REQUIRED WORK:
In the data that follows, give the number of lines containing the word "disk". Offer no additional comment.

EXERCISE DATA:
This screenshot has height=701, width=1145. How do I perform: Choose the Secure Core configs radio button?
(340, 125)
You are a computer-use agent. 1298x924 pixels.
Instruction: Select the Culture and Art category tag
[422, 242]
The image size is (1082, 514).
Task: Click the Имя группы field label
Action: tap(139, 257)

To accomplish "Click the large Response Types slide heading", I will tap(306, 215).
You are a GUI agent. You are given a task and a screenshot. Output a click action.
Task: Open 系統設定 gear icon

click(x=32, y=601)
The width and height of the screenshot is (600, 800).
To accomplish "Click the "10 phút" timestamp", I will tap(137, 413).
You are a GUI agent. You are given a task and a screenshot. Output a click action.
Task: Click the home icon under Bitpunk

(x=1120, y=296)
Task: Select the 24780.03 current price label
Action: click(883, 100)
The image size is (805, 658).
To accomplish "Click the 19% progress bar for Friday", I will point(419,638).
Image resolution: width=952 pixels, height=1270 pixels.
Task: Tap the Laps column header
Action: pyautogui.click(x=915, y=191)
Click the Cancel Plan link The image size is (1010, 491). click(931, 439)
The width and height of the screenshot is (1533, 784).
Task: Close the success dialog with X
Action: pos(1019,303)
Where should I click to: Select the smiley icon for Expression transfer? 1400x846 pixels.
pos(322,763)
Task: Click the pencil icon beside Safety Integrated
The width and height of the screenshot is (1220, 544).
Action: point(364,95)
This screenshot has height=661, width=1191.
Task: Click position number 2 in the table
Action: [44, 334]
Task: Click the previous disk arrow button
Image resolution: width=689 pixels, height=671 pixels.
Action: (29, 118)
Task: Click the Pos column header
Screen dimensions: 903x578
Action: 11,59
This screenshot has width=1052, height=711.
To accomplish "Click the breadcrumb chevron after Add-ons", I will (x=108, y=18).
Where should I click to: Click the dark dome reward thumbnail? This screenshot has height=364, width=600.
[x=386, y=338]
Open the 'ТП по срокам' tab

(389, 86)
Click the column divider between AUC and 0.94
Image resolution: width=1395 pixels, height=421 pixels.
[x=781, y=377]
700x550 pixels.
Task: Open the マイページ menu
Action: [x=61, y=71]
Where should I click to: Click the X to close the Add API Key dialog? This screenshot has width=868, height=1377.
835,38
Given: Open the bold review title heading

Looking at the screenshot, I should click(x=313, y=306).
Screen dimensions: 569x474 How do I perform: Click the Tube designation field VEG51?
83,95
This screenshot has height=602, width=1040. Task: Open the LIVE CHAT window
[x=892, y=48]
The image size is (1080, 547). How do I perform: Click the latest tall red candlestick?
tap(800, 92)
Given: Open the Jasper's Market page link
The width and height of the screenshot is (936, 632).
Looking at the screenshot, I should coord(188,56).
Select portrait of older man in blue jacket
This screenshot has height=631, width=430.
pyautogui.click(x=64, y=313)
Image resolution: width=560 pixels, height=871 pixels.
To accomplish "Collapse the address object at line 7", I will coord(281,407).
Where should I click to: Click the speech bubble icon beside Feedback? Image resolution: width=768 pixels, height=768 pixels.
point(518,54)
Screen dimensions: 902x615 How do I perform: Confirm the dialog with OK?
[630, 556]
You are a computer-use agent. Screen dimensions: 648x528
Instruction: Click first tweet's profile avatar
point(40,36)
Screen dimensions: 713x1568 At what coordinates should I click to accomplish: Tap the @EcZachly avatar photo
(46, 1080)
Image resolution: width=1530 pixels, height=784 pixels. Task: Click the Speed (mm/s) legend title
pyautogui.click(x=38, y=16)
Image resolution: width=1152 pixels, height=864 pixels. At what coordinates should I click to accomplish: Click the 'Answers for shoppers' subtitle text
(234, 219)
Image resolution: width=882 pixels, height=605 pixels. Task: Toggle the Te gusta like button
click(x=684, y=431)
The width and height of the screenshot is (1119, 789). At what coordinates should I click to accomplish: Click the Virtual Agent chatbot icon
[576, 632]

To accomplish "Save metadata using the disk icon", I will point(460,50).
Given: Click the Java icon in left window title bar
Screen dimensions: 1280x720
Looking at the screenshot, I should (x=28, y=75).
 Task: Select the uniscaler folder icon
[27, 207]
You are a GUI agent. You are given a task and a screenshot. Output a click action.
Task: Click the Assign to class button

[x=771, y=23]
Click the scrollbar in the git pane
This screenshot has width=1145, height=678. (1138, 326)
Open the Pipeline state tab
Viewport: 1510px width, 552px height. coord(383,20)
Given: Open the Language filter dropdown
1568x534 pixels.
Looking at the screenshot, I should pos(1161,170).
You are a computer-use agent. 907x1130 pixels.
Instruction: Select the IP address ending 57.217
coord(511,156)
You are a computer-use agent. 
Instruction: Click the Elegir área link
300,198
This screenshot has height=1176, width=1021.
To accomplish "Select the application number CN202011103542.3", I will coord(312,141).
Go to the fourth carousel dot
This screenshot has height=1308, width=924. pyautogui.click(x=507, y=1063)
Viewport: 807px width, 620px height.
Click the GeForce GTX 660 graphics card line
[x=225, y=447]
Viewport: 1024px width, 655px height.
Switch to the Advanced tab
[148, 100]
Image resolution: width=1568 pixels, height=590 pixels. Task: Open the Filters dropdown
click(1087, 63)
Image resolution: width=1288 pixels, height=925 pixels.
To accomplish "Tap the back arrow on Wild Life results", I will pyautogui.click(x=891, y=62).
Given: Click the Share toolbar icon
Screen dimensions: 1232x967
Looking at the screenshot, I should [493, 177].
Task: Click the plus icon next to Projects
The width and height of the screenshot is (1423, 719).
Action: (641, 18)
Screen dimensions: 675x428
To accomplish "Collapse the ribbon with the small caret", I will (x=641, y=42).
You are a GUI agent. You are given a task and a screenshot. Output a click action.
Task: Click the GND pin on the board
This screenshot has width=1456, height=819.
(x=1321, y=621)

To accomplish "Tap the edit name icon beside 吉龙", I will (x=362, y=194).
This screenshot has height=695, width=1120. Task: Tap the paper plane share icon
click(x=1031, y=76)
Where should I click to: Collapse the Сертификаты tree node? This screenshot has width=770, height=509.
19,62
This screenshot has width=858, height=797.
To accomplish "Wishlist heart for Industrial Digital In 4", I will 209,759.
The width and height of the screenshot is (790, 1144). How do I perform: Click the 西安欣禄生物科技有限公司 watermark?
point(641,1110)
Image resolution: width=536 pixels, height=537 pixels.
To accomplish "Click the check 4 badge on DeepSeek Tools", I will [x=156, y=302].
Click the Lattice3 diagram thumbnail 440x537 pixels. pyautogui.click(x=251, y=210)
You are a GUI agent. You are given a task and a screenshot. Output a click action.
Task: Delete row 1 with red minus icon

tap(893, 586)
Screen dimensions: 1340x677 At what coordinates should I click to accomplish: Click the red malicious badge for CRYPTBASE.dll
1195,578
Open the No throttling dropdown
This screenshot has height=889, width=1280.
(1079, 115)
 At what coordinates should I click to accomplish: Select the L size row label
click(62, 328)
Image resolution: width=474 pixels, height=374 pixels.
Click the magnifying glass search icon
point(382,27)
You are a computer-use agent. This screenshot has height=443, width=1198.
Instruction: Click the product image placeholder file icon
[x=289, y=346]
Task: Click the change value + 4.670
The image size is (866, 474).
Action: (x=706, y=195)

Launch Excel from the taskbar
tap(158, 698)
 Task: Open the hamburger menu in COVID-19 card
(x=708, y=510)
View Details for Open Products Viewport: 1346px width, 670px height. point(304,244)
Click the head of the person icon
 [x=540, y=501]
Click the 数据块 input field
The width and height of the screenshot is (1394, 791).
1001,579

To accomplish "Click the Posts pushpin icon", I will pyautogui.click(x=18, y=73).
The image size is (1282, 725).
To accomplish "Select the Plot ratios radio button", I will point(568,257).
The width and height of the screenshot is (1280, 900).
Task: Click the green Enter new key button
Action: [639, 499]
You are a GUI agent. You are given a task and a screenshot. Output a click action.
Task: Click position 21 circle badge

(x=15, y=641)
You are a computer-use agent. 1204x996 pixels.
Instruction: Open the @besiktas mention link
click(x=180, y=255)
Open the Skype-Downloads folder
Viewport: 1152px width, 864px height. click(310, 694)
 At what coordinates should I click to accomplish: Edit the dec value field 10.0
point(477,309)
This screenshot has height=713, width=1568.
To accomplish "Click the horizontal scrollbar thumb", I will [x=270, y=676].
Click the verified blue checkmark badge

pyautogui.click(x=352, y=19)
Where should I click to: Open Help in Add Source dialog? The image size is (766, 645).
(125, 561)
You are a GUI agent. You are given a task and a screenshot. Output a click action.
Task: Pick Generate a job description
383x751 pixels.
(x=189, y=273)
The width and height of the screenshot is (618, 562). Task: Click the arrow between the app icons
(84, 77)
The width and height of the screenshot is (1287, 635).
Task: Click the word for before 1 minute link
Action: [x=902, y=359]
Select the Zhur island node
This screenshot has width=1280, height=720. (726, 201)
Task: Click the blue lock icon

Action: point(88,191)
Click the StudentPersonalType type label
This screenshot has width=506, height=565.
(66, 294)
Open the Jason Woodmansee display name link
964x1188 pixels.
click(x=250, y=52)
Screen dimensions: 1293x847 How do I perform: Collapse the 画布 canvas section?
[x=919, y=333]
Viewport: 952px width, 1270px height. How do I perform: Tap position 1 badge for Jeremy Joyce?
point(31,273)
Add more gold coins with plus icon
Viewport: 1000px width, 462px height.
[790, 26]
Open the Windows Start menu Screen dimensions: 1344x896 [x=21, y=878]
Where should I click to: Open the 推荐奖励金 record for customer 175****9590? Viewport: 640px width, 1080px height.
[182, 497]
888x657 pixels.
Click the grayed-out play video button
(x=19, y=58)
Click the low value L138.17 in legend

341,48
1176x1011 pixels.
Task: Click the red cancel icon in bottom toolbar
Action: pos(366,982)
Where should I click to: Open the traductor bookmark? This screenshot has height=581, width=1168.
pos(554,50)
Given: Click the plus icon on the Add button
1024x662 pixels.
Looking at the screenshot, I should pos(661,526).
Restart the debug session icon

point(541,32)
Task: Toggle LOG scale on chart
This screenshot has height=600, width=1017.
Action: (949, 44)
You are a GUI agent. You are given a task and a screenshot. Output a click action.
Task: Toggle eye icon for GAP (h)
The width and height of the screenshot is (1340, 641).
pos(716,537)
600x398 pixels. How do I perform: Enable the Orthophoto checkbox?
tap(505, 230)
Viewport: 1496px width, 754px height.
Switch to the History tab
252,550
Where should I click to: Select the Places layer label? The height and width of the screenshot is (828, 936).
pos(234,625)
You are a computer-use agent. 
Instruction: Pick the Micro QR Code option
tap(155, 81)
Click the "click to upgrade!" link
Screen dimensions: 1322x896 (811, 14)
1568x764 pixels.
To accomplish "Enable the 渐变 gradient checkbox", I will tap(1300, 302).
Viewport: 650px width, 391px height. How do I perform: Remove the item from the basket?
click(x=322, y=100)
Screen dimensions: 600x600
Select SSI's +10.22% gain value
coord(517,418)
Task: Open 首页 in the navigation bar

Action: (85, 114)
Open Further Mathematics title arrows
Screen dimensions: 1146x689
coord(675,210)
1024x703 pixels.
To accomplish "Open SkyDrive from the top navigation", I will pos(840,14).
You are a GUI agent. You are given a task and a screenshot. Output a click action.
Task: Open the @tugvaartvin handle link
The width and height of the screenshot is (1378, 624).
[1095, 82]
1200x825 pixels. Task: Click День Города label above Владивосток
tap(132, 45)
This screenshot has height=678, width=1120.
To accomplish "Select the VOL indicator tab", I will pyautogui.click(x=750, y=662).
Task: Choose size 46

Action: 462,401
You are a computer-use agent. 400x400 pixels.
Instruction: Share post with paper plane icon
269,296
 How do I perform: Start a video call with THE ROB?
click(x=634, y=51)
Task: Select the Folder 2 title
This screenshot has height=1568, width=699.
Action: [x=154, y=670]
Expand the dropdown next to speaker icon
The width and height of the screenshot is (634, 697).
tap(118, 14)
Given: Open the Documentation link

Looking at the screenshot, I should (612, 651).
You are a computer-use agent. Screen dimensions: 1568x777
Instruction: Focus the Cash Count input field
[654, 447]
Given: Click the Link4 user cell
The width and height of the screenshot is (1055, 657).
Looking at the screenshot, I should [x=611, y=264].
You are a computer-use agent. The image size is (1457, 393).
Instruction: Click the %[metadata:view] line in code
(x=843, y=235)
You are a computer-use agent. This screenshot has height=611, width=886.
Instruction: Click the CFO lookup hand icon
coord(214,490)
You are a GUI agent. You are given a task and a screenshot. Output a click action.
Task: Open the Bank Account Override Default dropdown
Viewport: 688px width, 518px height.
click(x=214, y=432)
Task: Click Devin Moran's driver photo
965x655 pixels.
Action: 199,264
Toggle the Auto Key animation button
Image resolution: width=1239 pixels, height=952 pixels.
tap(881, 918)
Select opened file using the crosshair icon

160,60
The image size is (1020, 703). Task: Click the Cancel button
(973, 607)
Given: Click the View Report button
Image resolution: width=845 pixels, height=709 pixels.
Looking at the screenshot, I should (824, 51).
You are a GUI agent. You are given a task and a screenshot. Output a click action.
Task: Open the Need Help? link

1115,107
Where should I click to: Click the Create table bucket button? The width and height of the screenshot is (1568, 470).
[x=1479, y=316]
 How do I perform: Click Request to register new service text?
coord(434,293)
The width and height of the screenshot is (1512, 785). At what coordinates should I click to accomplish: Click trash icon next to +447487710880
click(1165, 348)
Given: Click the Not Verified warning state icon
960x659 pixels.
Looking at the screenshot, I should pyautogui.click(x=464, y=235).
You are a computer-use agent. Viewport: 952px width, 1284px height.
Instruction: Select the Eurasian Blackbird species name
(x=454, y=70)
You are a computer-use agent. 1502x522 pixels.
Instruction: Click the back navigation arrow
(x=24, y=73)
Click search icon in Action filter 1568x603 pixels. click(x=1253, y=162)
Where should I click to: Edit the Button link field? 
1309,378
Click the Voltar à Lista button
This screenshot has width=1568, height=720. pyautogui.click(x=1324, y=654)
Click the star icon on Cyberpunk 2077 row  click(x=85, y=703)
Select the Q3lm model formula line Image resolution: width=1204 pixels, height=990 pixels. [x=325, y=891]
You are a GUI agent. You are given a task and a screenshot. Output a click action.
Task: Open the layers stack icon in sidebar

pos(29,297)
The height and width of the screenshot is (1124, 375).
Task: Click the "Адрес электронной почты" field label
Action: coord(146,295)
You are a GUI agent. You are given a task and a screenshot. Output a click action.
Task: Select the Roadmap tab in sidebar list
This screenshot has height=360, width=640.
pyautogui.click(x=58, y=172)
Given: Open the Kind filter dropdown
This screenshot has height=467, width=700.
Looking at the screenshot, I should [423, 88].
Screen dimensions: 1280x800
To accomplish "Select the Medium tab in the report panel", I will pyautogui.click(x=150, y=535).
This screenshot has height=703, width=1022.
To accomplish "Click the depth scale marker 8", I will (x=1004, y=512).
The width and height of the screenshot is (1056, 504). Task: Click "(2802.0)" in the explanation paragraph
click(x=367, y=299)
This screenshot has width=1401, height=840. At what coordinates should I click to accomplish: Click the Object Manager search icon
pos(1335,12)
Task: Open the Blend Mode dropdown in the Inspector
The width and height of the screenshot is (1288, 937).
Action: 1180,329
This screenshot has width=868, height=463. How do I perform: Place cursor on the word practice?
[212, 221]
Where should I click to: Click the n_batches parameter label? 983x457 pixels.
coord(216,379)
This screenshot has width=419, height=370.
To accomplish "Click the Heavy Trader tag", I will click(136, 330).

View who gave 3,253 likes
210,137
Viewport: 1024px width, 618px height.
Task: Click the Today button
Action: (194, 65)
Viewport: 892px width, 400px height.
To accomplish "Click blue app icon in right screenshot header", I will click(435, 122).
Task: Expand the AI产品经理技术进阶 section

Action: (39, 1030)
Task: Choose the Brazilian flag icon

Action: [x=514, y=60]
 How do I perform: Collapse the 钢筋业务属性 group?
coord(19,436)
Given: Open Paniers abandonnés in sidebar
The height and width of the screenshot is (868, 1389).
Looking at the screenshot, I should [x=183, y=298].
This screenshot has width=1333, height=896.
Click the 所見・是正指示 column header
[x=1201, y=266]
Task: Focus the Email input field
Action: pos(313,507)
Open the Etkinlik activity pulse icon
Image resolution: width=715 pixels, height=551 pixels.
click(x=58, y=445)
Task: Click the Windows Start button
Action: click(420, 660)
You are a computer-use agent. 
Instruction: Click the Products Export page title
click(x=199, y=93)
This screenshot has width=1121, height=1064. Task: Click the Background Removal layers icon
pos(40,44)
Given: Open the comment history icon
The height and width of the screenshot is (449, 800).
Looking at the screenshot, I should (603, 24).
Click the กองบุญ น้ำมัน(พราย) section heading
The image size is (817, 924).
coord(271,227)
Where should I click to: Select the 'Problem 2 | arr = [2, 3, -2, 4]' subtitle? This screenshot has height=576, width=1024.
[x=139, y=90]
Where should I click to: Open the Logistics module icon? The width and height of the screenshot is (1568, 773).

EXERCISE SOLUTION:
2